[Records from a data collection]
========

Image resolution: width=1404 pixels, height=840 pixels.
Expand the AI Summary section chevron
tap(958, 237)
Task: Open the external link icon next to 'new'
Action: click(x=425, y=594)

========

● Written instruction
Convert the listing above into a Markdown table with the columns "Row" and "Line," giving each nonblank line its own numbered row.

● The reply
| Row | Line |
|---|---|
| 1 | Image resolution: width=1404 pixels, height=840 pixels. |
| 2 | Expand the AI Summary section chevron |
| 3 | tap(958, 237) |
| 4 | Task: Open the external link icon next to 'new' |
| 5 | Action: click(x=425, y=594) |